Part 10A company's directors

Chapter 4Transactions with directors requiring approval of members

Substantial property transactions

190Substantial property transactions: requirement of members' approval

(1)

A company may not enter into an arrangement under which—

(a)

a director of the company or of its holding company, or a person connected with such a director, acquires or is to acquire from the company (directly or indirectly) a substantial non-cash asset, or

(b)

the company acquires or is to acquire a substantial non-cash asset (directly or indirectly) from such a director or a person so connected,

unless the arrangement has been approved by a resolution of the members of the company or is conditional on such approval being obtained.

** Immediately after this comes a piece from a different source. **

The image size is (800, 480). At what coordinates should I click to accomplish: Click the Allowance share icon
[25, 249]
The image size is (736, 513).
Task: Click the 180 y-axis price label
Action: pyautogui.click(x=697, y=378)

For the meaning of “substantial non-cash asset” see section 191.

(2)

If the director or connected person is a director of the company's holding company or a person connected with such a director, the arrangement must also have been approved by a resolution of the members of the holding company or be conditional on such approval being obtained.

(3)

A company shall not be subject to any liability by reason of a failure to obtain approval required by this section.

(4)

No approval is required under this section on the part of the members of a body corporate that—

(a)

is not a UK-registered company, or

(b)

is a wholly-owned subsidiary of another body corporate.

(5)

For the purposes of this section—

(a)

an arrangement involving more than one non-cash asset, or

(b)

an arrangement that is one of a series involving non-cash assets,

shall be treated as if they involved a non-cash asset of a value equal to the aggregate value of all the non-cash assets involved in the arrangement or, as the case may be, the series.

(6)

This section does not apply to a transaction so far as it relates—

(a)

to anything to which a director of a company is entitled under his service contract, or

(b)

to payment for loss of office as defined in section 215 F1(payments to which the requirements of Chapter 4 or 4A apply).